What does the book discuss?
InThink Outside the Inbox, authors David Cummings and Adam Blitzer, break down this topic down into a quick and easy read (about 150 pages) containing solid, actionable tips along with a comprehensive overview of a Marketing Automation system’s key components, and most importantly, how they fit together and into a modern sales cycle.
Overview of the current climate
The book begins with a simple but smart analysis of today's marketing landscape (such as how the B2B sales cycle is 22% longer today than it was just five years ago), setting the stage for explaining the connection between key sales and marketing systems in the rapidly growing world of Marketing Automation. This section of the book discusses benefits, challenges and functions of Marketing Automation in today's B2B world.
Fundamentals of Marketing Automation systems
Next, the authors give an overview of marketing fundamentals and present cases on how you can leverage Marketing Automation as part of your toolkit, particularly integrating your CRM database with other applications. The point is, instituting a more fluid, integrated process gives the marketer more control over the process, the ability to identify and engage with the right customers, and making it less likely to lose valuable prospects mid sell cycle.
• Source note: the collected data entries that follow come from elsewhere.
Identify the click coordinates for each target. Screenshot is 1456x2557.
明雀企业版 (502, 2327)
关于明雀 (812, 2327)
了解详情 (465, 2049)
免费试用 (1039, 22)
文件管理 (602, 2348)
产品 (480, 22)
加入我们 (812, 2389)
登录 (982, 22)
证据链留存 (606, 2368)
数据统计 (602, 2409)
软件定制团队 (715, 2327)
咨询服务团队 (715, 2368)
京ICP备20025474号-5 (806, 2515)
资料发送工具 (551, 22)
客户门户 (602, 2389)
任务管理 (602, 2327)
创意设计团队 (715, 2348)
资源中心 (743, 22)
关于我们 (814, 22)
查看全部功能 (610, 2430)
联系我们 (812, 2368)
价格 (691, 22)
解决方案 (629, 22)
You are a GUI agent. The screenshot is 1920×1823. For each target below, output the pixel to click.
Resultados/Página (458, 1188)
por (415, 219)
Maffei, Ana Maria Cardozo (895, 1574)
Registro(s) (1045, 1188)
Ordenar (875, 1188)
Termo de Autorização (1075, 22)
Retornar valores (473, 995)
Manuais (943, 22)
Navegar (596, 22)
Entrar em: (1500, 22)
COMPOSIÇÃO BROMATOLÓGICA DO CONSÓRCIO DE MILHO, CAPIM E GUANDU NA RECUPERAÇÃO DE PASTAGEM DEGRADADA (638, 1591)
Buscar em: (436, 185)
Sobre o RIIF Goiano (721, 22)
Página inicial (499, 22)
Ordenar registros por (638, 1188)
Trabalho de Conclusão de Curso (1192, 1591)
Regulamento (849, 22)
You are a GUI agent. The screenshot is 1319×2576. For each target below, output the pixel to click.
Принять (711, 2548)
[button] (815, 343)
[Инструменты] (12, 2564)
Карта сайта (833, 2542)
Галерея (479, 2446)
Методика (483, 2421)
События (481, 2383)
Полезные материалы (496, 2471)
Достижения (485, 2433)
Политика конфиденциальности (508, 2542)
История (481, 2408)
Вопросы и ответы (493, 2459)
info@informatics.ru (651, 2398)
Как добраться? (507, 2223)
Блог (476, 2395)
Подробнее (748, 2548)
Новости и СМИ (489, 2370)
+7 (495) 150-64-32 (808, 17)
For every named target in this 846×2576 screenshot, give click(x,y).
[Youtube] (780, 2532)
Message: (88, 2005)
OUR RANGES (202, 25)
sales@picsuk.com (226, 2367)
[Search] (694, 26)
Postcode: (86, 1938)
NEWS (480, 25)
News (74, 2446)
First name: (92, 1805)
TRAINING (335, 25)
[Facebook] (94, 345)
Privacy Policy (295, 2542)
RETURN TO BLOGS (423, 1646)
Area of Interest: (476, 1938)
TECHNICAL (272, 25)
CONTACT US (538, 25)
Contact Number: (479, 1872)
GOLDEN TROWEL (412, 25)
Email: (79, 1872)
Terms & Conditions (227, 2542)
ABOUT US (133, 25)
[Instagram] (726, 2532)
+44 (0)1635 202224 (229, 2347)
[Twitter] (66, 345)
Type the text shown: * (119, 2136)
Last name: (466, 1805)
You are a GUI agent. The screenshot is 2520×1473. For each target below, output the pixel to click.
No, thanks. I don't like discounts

Tactical Tips and Best Practices
In addition to describing how Marketing Automation systems work, the book steps through major business marketing best practices:ideas on how to better manage email campaigns, use landing pages, general advice on nurturing B2B relationships, and measuring success rates. This section alone made the book for me, invaluable.
Yes, at times, the authors describe marketing automation a bit idealistically, making it seem like a “magic” solution. Like most other strategies, a solid foundation, valuable content, and a fair amount of effort are needed for the system to work properly. If you are already creating (or making an effort to create) valuable dialog with clients and prospects, the book would be a great introduction before dipping your toes into a fully integrated program.
Regardless, Think Outside the Inbox is a recommended read for any professional seeking to understand the benefits of a Marketing Automation solution (or simply interested in some new tactical tips!).